InvasiCell: Development of a novel device that can faithfully mimic the tumor microenvironment

InvasiCell: Development of a novel device that can faithfully mimic the tumor microenvironment

TEAM MEMBERS

Paris A. Skourides, Professor Department of Biological Sciences, University of Cyprus

Neophytos Christodoulou, PostDoc Researcher Department of Biological Sciences, University of Cyprus

Adonis Hadjigeorgiou, PhD Student Department of Biological Sciences, University of Cyprus

InvasiCell is in its 2nd cycle at the Cyprus Seeds, developing a novel device and assay that will constitute a significant improvement over the most commonly used commercially available assays, which are used to study cancer progression and for potential new therapeutic agents. Specifically, InvasiCell is a 3D tumor microenvironment mimicking device that combines different features to accurately replicate the in vivo tumor microenvironment in vitro far better than its competitors without any additional equipment or treatment.
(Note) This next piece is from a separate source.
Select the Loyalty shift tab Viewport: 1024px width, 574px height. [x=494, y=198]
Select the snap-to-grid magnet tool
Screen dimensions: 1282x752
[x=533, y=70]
InvasiCell can provide researchers with an accessible, easy to use and cost-effective physiologically relevant model for the study of tumor cell behavior and metastasis.  InvasiCell will allow this to be carried out rapidly in vitro which will significantly speed up the rate of discovery for both biomarkers as well as therapeutic targets impacting cancer research globally. 

Importantly, InvasiCell, could also potentially impact drug discovery and development. By accurately replicating the tumor microenvironment, researchers would be able to test the efficacy of potential anti-cancer drugs in a more physiologically relevant setting, which could allow researchers to screen compounds for novel pharmacological agents but also test the efficacy of existing ones for precision medicine. Therefore, overall InvasiCell could increase the translational potential of in vitro studies and can lead to the development of more effective treatments for cancer patients.

The development of the proposed device will not only provide a useful tool to the scientific community for studying cancer progression in general but also can be used as an important diagnostic tool for cancer and provide an accurate drug screening platform for the development of anti-cancer medications.